Проверил затвор, посмотрел ствол на свет — зеркальце, щелкнул пару раз и вставил в магазин. И тут позвонил телефон — на выезд. Это Сабанцев уже передал радиограмму. Я поехал с Калининым на горотдельской «Волге» — она без опознавательных цветов милиции. Калинин Вячеслав сидел за рулем в форме, а я — в штатском. За три минуты мы проскочили весь Дзержинск и выехали на Игумновскую дорогу. Дорога эта,
— Слева на обочине машины стоят.
Проехали еще немного, и я их тоже разглядел — грузовик ГАЗ-51 и перед ним — «Волга». И люди рядом копошатся. Калинин выключил двигатель, и мы тихо, по инерции, подъезжаем вплотную. Вижу — высокий парень с длинной челкой собирается заливать бензин в бак. А «Волга»-то — такси. Такси с московским номером — ММТ 52–51. Я почему-то шепотом — сердчишко тоже колотнуло — говорю Калинину:
— Стой! Это они.
Владимир Лакс
Я не спал тогда, просто меня охватила какая-то полудрема, когда все теряет вокруг свою обычную четкость, законченность, и сон все смягчает и будто закрашивает серым, но все равно сознание бодрствует, и ты отчетливо слышишь, что происходит рядом. Поэтому я сразу подскочил, услышав тонкий, будто задавленный, крик Альбинки:
— Володька-а!
Напротив нашей машины стояла «Волга», за рулем которой был милиционер. Человек в штатском уже вылез из машины, и я увидел у него в правой руке пистолет. Этот пистолет — он как заворожил меня. Потому что я впервые в жизни понял, что пистолет — это не только забавная штука, которой можно хвастаться, играть или пугать. Из пистолета можно стрелять, понял я в это мгновение. И сейчас из него будут стрелять в меня. Я почему-то был уверен, что он нас сейчас застрелит. Я оглянулся и увидел, что Альбинка уже перепрыгнул через кювет и бросился бежать по полю. Я рванулся, уже не помня о пистолете, вылетел из машины пробкой и припустил за Альбинкой, перепрыгивая с удивительной легкостью через кочки и ямины. И где-то, далеко за спиной, раздался крик, злой, громкий, вроде щелчка бичом:
— Стой! Стой! Стреляю!
«Стреляю, стреляю», — ввинчивались буравами в мозг слова, но я не мог остановиться и бежал, бормоча себе под нос:
— Мамочка, мамочка, дорогая, да что это такое, мамочка, ведь он не имеет права стрелять, не имеет…

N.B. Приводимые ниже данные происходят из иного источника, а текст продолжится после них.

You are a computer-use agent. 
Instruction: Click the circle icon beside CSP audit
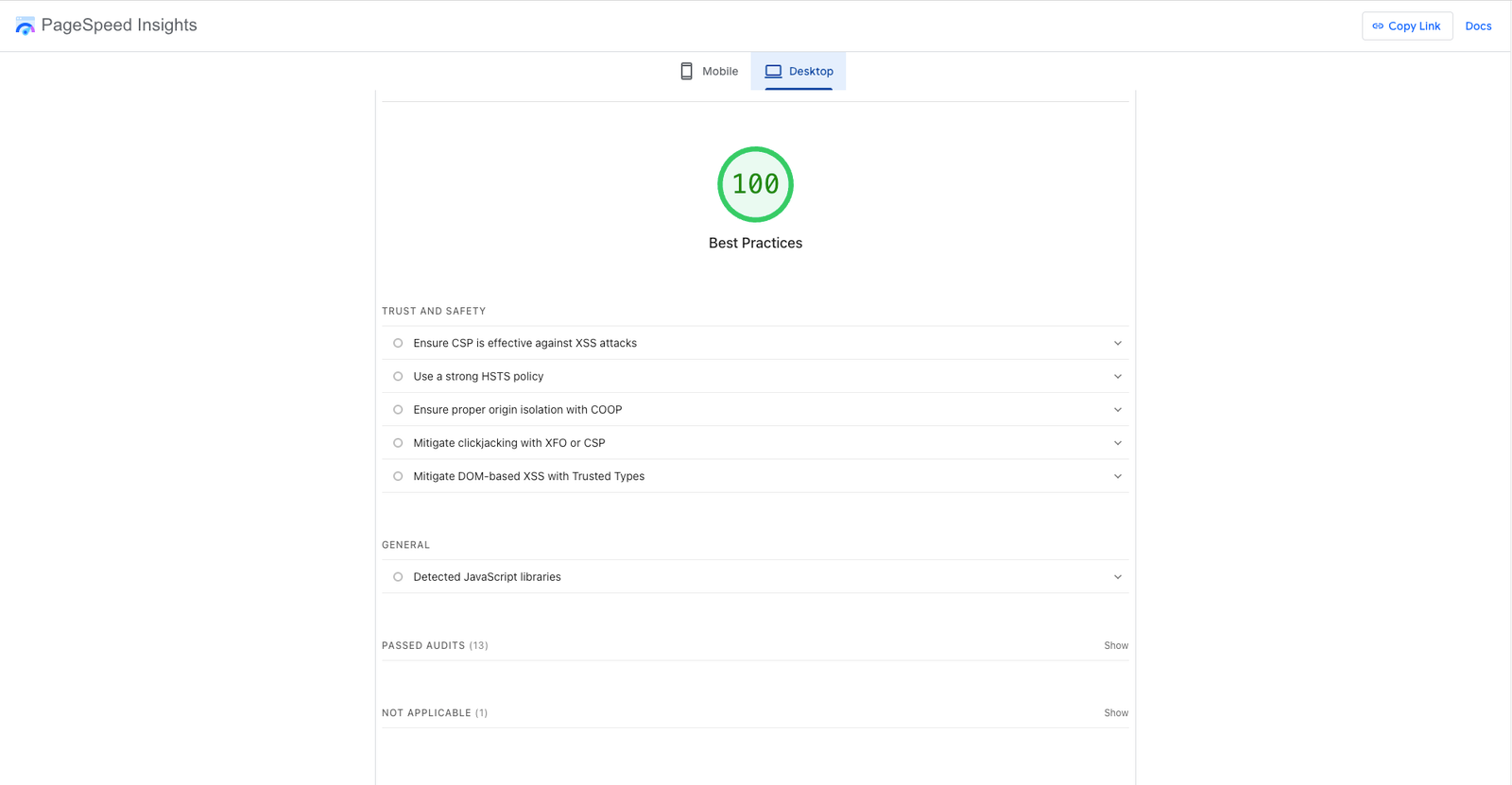point(398,343)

И вся моя спина превратилась в одно огромное ухо, чутко ловившее тяжелый топот сзади, а передо мной бежал, вжимая голову в плечи и нелепо взбрыкивая ногами, Альбинка. Топот смолк, и я всей кожей почувствовал толчок воздуха, и только потом прилетел звук: пу-о-ах! Боже мой, он стрелял. Он стрелял в нас! Он стре… Пу-о-ах!!
И тоненький зловещий свист, как пение комаров, что жалили нас сегодня ночью: вз-и-ить, вз-и-ить!..
Рапорт
Начальнику Дзержинского горотд. от ст. инспектора дорнадзора ст. лейтенанта милиции Турина И. К.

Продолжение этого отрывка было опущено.